Think of your favorite movie. It’s tough to find a single segment that conveys the message of the whole; individual pieces range from blissful to horrifying. And it takes all of the pieces to create a great movie–or a great life.
I recently watched “Scent of a Woman” for the third time. Lt. Col. Frank Slade played by Al Pacino ruthlessly dismissed others, made a pathetic scene at his brother’s on Thanksgiving Day, risked his guardian’s life and tried to take his own. He also sensed a stranger’s pain, helped a number of women connect with what made them beautiful and delivered an oration to save his guardian that would have made Lincoln proud.
So, who was he?
Like you, like me, he was a human being riddled with contradiction and paradox. He was not one piece of his life. He was all the pieces coming together to make a whole. He was his past, present and future shaping him into the best lover and friend he could be.
And Charlie Simms played by Chris O’Donnell wasn’t just a naive scholarship student; he was the conscience that would show the powers at Baird how to reclaim the integrity they’d lost.
So, while it might seem like you’re the loser who can’t keep a job, you could be a creative genius in the making. While it might seem like you’re the queen of failed relationships, you just might be learning what works–as well as what doesn’t.
Your happy ending is in the making. It would be a shame to pause the movie with the gun to your head and get stuck there … when your guardian is just a split second from wrestling the gun away from you.
I’m telling you life is a bowl a cherries; and from a distance, the cherries all look bright red with life.

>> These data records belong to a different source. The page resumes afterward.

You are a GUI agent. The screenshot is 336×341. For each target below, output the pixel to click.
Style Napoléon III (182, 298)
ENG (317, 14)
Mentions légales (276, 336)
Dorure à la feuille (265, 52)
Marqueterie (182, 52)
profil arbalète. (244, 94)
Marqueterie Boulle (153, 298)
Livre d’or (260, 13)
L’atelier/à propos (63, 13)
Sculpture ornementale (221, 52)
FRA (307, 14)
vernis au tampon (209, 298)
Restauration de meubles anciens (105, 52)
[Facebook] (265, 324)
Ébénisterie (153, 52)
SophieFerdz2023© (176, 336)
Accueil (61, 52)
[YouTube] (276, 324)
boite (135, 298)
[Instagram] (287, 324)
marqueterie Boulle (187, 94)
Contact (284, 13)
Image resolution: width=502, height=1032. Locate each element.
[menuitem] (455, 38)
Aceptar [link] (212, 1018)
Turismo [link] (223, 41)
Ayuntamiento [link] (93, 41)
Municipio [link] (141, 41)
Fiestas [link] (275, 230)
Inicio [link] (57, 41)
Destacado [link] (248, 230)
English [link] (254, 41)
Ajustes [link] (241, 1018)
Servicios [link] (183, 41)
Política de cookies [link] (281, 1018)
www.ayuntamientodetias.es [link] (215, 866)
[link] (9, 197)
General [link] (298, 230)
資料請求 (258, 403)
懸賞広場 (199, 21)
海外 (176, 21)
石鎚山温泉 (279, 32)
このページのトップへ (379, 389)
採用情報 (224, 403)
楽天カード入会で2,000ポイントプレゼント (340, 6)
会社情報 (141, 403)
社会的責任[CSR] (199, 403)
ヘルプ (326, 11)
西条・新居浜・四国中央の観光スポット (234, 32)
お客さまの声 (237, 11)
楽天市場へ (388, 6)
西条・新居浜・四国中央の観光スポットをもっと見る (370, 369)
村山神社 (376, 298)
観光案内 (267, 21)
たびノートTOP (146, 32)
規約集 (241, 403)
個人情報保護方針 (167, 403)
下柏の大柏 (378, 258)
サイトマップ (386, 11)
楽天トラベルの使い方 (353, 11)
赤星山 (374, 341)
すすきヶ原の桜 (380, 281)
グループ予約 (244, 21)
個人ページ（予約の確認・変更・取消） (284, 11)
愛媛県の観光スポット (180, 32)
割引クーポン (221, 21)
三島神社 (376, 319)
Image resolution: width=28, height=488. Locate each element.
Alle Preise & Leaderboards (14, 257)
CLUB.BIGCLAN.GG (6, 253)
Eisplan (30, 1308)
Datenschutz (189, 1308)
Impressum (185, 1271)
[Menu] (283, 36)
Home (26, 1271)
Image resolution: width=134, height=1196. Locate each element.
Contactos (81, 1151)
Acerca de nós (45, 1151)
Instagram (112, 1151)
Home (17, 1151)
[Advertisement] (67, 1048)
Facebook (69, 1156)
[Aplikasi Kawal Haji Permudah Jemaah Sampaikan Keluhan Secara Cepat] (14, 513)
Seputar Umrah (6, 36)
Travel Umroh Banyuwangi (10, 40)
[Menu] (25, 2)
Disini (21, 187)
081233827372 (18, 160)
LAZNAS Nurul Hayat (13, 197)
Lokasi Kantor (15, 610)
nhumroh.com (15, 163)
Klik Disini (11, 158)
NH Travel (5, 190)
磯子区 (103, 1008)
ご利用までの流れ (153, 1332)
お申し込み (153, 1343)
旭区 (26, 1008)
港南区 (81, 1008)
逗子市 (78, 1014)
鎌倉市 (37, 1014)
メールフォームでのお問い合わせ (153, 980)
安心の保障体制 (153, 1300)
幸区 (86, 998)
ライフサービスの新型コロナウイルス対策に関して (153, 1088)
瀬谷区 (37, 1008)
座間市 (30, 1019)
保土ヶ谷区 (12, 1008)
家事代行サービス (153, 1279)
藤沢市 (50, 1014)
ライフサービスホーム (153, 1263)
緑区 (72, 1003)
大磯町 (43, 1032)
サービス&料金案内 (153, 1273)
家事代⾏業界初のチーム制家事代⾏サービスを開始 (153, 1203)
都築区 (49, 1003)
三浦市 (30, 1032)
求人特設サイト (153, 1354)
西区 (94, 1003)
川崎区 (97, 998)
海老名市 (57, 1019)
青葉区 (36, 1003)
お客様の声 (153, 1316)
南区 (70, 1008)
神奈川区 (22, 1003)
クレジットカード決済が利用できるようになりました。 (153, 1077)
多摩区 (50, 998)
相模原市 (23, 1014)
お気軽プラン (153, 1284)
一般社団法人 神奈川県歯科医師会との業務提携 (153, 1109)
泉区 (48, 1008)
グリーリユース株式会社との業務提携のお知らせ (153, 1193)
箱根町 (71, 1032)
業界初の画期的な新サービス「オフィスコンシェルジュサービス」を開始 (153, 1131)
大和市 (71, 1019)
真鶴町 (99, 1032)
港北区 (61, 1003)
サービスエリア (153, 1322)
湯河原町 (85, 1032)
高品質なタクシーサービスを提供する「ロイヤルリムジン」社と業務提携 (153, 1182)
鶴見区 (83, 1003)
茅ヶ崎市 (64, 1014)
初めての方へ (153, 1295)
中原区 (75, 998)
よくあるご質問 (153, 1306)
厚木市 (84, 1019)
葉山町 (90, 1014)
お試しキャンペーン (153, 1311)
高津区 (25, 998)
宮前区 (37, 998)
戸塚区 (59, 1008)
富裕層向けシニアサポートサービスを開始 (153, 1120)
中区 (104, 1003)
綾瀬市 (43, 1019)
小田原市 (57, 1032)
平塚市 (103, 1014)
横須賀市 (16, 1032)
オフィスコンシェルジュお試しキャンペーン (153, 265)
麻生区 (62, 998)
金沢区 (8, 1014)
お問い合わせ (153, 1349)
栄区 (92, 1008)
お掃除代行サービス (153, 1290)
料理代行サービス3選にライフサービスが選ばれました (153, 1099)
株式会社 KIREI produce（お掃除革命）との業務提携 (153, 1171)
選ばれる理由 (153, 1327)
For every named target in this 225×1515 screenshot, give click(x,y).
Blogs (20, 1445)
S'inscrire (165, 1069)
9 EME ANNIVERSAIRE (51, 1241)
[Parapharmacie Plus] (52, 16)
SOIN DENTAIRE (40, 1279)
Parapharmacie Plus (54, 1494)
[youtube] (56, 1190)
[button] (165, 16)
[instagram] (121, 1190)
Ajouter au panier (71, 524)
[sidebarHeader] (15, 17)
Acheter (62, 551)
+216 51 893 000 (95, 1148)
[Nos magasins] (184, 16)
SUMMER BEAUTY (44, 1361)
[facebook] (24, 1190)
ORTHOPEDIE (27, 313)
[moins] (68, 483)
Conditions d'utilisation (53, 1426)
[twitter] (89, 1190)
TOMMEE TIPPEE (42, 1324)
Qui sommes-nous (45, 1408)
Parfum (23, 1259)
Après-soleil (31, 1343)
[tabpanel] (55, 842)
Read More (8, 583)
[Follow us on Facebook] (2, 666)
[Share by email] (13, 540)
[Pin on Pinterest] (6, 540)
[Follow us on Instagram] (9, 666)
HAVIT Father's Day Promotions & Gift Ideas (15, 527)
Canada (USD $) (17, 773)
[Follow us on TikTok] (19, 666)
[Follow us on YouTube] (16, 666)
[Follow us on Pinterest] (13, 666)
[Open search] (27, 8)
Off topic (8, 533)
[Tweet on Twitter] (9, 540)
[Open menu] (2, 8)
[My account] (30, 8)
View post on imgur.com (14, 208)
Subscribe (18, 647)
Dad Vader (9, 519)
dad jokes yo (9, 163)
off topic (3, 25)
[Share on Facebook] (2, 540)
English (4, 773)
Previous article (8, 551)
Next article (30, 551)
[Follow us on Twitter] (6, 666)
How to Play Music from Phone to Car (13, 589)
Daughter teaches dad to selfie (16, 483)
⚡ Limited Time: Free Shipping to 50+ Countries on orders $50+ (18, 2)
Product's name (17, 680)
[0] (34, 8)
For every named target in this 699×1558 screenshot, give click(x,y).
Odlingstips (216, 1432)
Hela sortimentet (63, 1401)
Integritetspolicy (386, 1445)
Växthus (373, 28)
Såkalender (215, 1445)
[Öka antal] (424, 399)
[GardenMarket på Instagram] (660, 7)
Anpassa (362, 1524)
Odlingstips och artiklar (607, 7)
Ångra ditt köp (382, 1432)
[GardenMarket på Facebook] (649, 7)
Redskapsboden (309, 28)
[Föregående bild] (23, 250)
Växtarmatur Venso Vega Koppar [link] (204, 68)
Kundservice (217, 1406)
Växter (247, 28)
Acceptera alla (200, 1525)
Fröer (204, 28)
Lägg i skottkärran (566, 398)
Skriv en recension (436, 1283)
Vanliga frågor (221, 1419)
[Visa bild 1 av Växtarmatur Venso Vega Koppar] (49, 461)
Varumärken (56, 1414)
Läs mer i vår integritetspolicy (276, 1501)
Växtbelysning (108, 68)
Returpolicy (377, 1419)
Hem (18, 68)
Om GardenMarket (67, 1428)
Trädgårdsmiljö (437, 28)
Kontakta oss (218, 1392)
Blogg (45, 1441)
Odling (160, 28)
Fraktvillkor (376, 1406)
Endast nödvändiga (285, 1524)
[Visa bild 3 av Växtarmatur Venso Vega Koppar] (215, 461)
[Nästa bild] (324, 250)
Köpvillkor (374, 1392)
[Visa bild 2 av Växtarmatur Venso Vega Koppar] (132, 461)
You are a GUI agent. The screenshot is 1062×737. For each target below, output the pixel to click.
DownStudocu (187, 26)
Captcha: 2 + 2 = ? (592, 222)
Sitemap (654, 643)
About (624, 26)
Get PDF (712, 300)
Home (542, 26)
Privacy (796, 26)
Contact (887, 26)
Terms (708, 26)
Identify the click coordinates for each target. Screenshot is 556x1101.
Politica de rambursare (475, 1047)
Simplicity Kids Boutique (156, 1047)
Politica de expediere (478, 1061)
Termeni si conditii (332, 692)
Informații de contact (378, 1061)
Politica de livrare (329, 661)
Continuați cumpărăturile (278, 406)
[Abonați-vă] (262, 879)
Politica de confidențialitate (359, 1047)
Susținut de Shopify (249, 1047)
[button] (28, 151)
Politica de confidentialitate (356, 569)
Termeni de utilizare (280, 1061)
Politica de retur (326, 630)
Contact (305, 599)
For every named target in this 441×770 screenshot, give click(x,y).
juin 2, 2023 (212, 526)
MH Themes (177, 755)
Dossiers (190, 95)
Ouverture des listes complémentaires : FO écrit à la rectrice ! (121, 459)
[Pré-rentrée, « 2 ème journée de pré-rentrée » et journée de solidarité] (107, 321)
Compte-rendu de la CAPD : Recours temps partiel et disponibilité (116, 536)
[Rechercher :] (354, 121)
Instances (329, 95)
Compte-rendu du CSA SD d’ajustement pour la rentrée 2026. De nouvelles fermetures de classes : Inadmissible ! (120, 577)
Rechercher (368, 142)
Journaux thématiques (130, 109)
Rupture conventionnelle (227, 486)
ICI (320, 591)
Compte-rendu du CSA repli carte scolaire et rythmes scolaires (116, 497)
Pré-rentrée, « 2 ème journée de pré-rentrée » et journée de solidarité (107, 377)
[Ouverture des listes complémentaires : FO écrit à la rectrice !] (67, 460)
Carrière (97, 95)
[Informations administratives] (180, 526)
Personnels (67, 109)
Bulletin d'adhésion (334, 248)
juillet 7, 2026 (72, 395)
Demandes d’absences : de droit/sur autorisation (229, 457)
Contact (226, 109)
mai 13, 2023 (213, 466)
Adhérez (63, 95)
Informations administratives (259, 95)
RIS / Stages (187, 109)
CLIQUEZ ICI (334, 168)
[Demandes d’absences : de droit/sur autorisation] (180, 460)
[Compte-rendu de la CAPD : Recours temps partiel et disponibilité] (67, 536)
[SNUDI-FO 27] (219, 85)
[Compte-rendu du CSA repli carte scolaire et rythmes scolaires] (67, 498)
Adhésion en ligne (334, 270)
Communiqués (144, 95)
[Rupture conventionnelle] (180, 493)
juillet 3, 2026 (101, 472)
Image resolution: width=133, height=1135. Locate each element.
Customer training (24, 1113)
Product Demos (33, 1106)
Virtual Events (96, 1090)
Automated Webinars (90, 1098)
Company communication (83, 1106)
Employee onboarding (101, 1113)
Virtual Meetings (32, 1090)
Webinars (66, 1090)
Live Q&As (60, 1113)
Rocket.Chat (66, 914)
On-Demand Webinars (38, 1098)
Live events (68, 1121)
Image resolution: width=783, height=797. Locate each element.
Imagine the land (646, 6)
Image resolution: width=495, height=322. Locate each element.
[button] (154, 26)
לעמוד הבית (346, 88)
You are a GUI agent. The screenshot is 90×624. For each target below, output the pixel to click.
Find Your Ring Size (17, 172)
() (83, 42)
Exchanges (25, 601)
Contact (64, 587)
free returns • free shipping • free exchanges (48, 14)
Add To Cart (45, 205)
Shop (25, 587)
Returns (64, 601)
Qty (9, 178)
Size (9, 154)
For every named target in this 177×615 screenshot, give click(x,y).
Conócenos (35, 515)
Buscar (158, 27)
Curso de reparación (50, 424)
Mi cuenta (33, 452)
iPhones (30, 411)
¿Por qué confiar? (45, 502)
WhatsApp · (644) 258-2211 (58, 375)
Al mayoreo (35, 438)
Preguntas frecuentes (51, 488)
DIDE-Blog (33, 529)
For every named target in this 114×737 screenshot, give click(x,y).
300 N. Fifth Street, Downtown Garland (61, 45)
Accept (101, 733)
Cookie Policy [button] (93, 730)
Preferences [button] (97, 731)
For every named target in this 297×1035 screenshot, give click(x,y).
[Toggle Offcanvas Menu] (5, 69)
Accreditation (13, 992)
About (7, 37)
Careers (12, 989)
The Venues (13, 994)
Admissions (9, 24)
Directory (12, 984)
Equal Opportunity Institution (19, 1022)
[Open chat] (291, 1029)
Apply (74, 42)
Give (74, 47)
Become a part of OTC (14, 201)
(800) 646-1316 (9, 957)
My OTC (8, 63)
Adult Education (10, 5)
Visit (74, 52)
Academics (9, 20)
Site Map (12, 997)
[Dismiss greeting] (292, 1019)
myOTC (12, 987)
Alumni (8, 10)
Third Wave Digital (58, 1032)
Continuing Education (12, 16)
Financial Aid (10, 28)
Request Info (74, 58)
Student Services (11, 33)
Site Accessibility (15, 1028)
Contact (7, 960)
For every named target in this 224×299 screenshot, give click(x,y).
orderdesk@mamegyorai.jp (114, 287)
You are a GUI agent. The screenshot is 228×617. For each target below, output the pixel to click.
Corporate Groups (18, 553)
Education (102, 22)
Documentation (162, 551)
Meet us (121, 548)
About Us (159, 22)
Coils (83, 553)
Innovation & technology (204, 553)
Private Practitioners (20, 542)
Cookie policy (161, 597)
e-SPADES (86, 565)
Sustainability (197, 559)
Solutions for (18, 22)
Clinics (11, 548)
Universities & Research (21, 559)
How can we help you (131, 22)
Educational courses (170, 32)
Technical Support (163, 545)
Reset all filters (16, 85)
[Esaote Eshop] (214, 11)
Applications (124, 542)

When you get close and roll the cherries around in the bowl, you see holes where the flesh has been eaten away, rotten spots, stems, and even some pits left behind.
No wonder we tend to admire other people’s cherries from a distance and then find fault with them when we get close.
We do well to cultivate our own lives, to look at what’s there without getting stuck in one area or one time frame. There’s a lot of talk about being present and living in the moment. It’s a good strategy, but don’t miss out on what the past has to teach you or what the future holds to reward you.
The moment reveals more for you to appreciate when you give it a context. You can’t find eternity in an hour, as William Blake suggested (in Auguries of Innocence), without a sense of connectedness or how all the pieces come together. When we step back to the director’s chair, we get a glimpse of what is, in the context of the big picture.
When I recently took my husband Sam’s photo for his new website, I wasn’t clicking as fast as he would have, but when he stepped back to the ladder I was perched on to share my view and look at a couple sample shots, it was easy for him to relax and trust me. And when you step back and observe your life from a distance, it’s easier for you to trust what’s happening here and now.
Failure has paved the way for success. Sorrow has found true joy. Bitterness has yielded to forgiveness. Pain has taught compassion.
When Lt. Col. Slade showed himself as a drunken blind bully ready to blow his brains out, his young guardian saw him as a hero in pain.
What do you see when you look through the camera?